“Wah, bakal seru banget ini mah.’ Ucapku. “Iya ya ga nyangka kita bakal ikut ini.” Sambung Salsa. “Kita ambil aja yuk, kesempatan ini.” Tambah Haifa. Setelah berbincang-bincang akhirnya kami bertiga memutuskan untuk ikut.
Keesokan hari, di sore hari kita dipanggil ustadzah kembali, untuk menyatakan siap atau tidak siapnya mengikuti lomba tersebut. Pada akhirnya semua menyatakan untuk bersedia mengikutinya, dan sore itu juga langsung di briefing persiapan latihan dan yel-yel.

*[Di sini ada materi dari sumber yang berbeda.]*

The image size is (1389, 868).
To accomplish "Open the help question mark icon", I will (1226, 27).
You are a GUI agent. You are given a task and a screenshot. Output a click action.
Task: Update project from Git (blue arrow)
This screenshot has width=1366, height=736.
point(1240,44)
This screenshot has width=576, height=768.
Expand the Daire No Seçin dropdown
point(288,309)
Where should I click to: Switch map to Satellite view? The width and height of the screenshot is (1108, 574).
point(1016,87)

Hari demi hari dilalui, setiap sore aku beserta teman-temanku latihan dan terkadang ketika malam hari pun latihan. Dan sampai dimana hari yang berat untukku, jadi Pakdeku menjengukku ke pondok karena abahku sedang sakit dirumah sakit. Beliau bilang kepadaku, “Tidak usah ikut jambore ya, uangnya pakde minta diustadz. Jagain abah saja sedang sakit dirumah.” Disitu aku langsung meneteskan air mata karena sejujurnya aku ingin mengikuti jamnas dan ini adalah salah satu impian besarku tetapi disisi lain aku juga sayang abahku. Jawabanku tetap kekeh dan tidak ingin mengundurkan diri.
Tibalah ketika h- tiga kita yang akan mengikuti jamnas dipersilahkan untuk pulang dan kembali ke pondok h- satu. Seluruh santri sebenarnya dipulangkan karena pelaksanaan jamnas ini bertepatan dengan hari liburan.

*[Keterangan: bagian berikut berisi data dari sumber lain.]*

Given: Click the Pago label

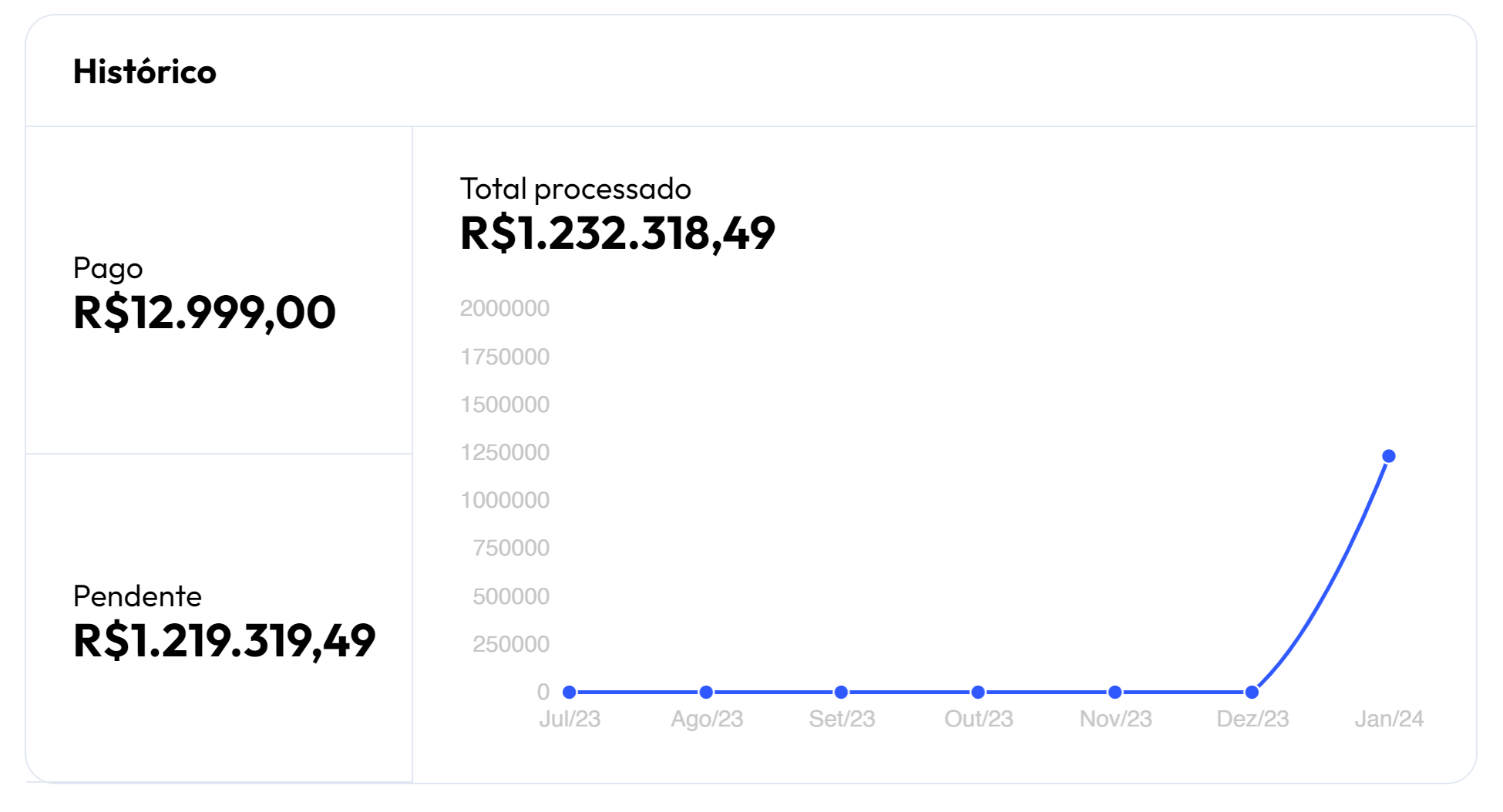Looking at the screenshot, I should click(108, 269).
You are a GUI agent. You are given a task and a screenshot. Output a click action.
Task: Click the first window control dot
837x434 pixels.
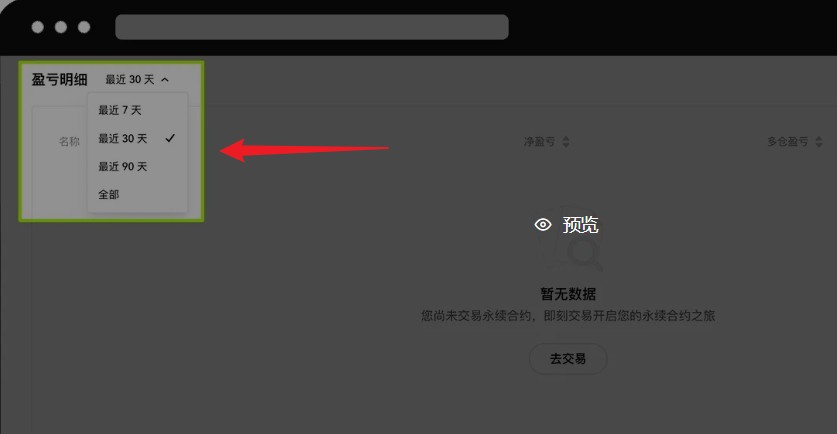37,27
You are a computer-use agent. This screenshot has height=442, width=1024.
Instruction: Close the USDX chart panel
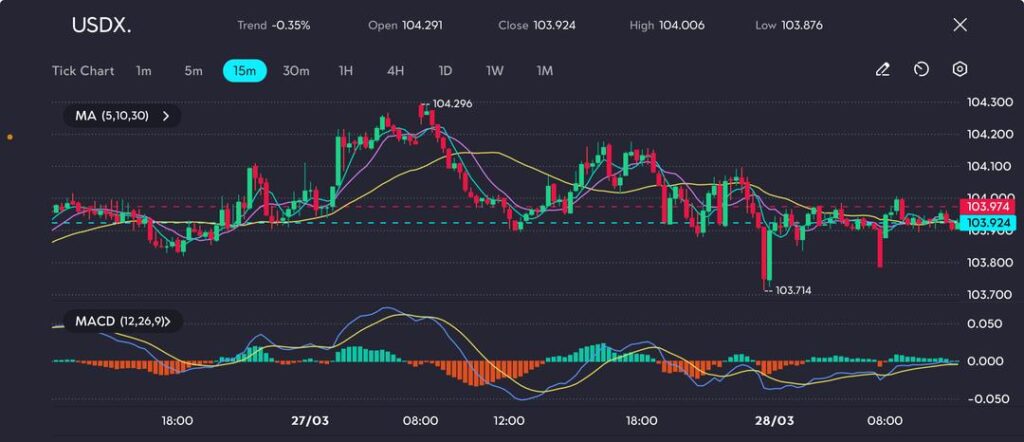click(x=960, y=25)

Setelah dijemput aku tidak langsung pulang kerumah melainkan kerumah sakit untuk bertemu abahku. Sesampainya disana aku sangat ingin menangis melihat abahku terbaring lemas diatas kasur rumah sakit. Tetapi melihat kondisi abahku yang seperti itu tidak merubah keinginanku mengikuti jamnas ini.